__Text excerpt__
________
I had never taken more than a week off from the business to date, and we needed to strategize a plan to give our team at the time the autonomy to keep things moving while I was out. We used the first version of the Sabbatical Method to plan for my time away.
Not only did my team serve our clients at the time, but they were coming up with new strategies to help make things more streamlined, generate new business, and create case studies for us. I was blown away. I realized that I needed to get out of my team’s way and trust and empower them to be unstoppable.
“Creating unstoppable teams” is a bold statement. What strategies do you employ to foster high performance within small teams?
Trust. Wholeheartedly. If you create an operations function at your agency or small business, you can trust that your team can handle things.
First, you need to be clear about what you want. Cast that vision. Often, owners need to hear that their team isn’t performing “well” because they slack off and don’t follow through on their systems. They won’t use their project management tool, fill out their spreadsheets, and follow their processes. Cast the vision and lead by example.
________
__Dataset extract__
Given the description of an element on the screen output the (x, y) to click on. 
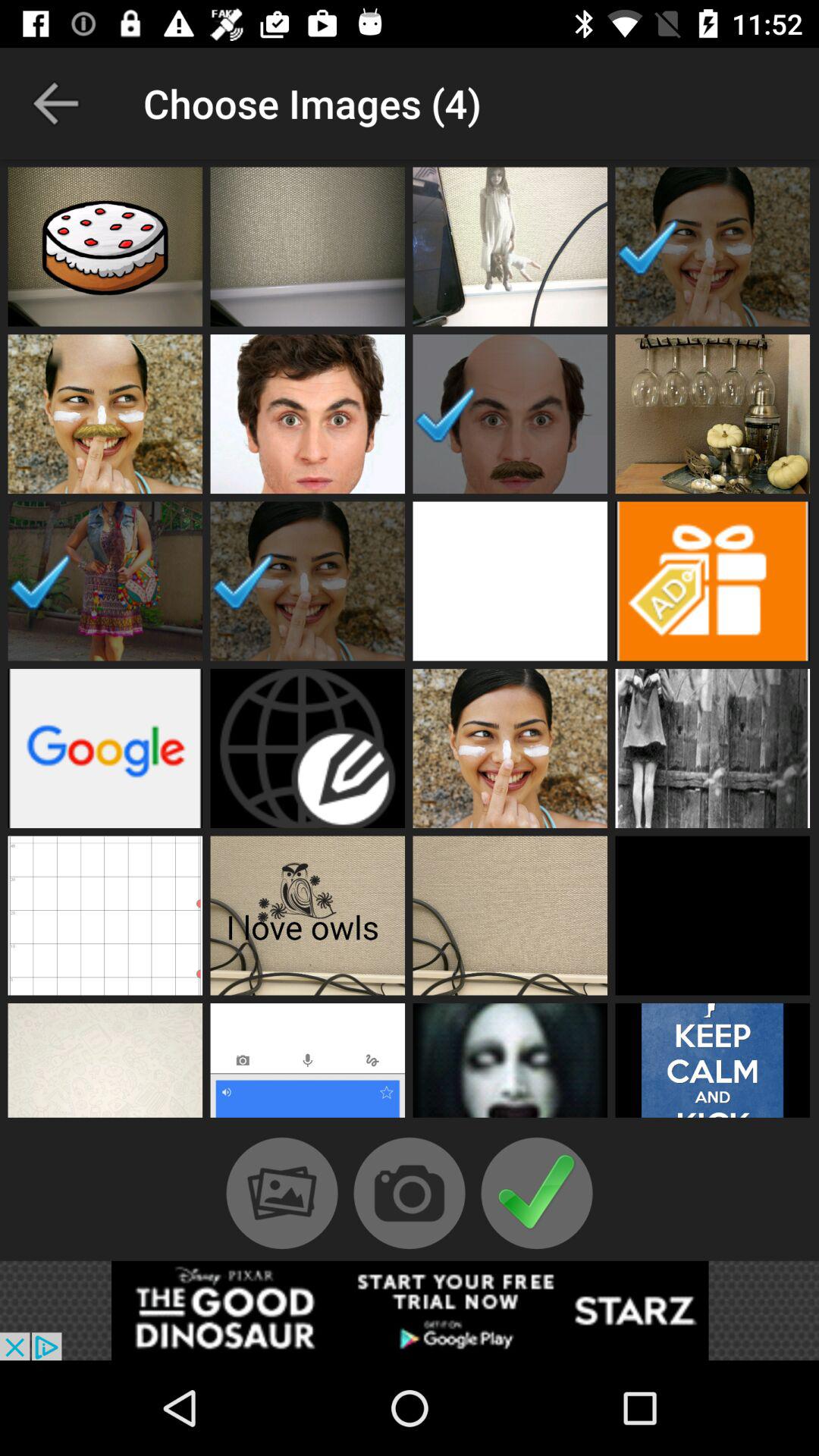
select a picture to open (509, 246)
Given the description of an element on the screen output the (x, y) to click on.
________
__Task instructions__
A: In the interview excerpt, what was used to plan for the time away from the business?
B: In the interview excerpt, begin at the words "Not only did" and stop after "can handle things.", substituting "approaches" for "strategies".
C: List every aim of the new strategies that the team came up with, according to the interview excerpt.
The data are not needed for this work.

__Solutions per task__
A: The first version of the Sabbatical Method.

B:
Not only did my team serve our clients at the time, but they were coming up with new approaches to help make things more streamlined, generate new business, and create case studies for us. I was blown away. I realized that I needed to get out of my team’s way and trust and empower them to be unstoppable.
“Creating unstoppable teams” is a bold statement. What approaches do you employ to foster high performance within small teams?
Trust. Wholeheartedly. If you create an operations function at your agency or small business, you can trust that your team can handle things.

C:
- Making things more streamlined
- Generating new business
- Creating case studies